Начальник политотдела тоже смотрел на это общее веселье и задумчиво говорил комбригу:
— Что ни говорите, товарищ полковник, а несколько хороших девчат в части — великое дело. Облагораживают.
— Но — хороших! — многозначительно ответил полковник.
Красовский промолчал: у него был свой взгляд на вещи.
В этот вечер до девичьей землянки ее провожал Прохоров. Он не смеялся, не шутил, как прежде. Он был задумчив, даже печален и часто вздыхал. Вале казалось, что она понимает, почему он такой, и она, взяв его под руку, дурачилась, часто заглядывала в его сумрачное лицо, напрасно ожидая необыкновенных слов. Но он так и промолчал.
Валя, хоть и озадаченная, но все равно счастливая, разыскала на нарах свой вещмешок и, подложив, его под голову, растянулась. Под повязкой чесались заживающие раны, гудели ноги, хотелось смеяться и почему-то плакать.
11
Ларису она увидела только на следующий день, во время завтрака.
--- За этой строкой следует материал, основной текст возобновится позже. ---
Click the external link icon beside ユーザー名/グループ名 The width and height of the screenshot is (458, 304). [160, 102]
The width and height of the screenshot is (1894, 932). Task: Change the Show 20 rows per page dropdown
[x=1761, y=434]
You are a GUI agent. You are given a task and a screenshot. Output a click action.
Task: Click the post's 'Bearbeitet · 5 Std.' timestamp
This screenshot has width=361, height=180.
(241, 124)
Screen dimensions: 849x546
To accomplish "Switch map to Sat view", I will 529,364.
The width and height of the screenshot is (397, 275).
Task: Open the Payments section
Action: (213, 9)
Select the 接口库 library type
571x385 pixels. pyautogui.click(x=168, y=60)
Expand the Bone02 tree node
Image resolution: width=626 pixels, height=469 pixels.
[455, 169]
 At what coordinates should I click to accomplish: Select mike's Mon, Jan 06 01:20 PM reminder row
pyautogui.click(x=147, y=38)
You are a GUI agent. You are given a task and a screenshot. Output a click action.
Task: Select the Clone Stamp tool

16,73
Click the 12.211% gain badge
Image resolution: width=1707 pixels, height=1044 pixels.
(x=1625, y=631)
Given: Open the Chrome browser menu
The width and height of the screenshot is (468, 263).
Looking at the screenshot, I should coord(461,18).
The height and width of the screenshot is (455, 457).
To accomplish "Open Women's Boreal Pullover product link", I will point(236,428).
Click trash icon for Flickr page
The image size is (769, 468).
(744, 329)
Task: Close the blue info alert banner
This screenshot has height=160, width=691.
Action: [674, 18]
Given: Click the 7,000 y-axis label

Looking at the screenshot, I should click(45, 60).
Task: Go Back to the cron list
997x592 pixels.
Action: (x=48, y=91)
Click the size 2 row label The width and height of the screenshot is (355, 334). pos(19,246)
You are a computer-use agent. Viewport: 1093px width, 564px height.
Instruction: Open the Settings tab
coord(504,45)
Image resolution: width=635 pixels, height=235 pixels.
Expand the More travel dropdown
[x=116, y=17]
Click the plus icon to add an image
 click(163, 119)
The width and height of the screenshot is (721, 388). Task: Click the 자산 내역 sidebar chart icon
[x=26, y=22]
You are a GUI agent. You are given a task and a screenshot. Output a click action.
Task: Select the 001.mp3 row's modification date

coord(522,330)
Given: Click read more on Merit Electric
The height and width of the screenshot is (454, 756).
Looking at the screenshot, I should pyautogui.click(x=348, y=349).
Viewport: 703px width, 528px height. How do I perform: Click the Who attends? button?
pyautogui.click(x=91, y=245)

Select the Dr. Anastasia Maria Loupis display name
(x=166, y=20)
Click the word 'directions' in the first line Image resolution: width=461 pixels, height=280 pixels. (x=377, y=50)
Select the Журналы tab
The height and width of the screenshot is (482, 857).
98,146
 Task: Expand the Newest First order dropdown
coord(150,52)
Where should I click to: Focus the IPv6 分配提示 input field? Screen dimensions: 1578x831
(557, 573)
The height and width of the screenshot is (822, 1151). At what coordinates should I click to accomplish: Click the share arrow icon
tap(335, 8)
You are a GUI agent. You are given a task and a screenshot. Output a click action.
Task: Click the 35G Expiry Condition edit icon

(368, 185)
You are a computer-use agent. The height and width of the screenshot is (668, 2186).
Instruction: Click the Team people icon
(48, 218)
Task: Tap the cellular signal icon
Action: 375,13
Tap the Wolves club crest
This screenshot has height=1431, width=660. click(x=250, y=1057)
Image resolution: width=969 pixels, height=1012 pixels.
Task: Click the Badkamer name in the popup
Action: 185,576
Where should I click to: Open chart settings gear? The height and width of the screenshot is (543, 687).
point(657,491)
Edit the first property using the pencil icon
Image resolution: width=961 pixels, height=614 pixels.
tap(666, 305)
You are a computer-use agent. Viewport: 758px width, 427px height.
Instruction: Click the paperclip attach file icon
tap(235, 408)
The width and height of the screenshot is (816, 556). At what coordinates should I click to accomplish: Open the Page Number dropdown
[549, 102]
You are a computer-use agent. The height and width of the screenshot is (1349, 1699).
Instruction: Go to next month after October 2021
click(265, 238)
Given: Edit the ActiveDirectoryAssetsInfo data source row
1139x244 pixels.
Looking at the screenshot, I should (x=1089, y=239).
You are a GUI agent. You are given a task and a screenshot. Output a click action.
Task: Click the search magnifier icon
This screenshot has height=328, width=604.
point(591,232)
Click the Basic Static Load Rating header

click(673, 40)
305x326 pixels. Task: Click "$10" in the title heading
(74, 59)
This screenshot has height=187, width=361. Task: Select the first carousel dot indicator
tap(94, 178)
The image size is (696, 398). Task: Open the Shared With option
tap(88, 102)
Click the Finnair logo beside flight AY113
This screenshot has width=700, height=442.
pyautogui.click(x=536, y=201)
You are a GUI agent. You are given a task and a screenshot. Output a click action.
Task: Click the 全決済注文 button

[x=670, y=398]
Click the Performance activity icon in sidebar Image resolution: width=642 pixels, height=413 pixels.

Все в той же шинели колоколом, простоволосая, она очень изменилась. На лбу, над верхней губой появился нездоровый, словно восковой, темный налет, под глазами — круги, но сами глаза стали больше и ярче. Они как бы очищали ее лицо, освещали и делали его не то что красивым, а привлекательным, значительным.
— Все танцуешь? — сверху вниз глядя на Валю, спросила Лариса, и в ее голосе почудились превосходство и страх.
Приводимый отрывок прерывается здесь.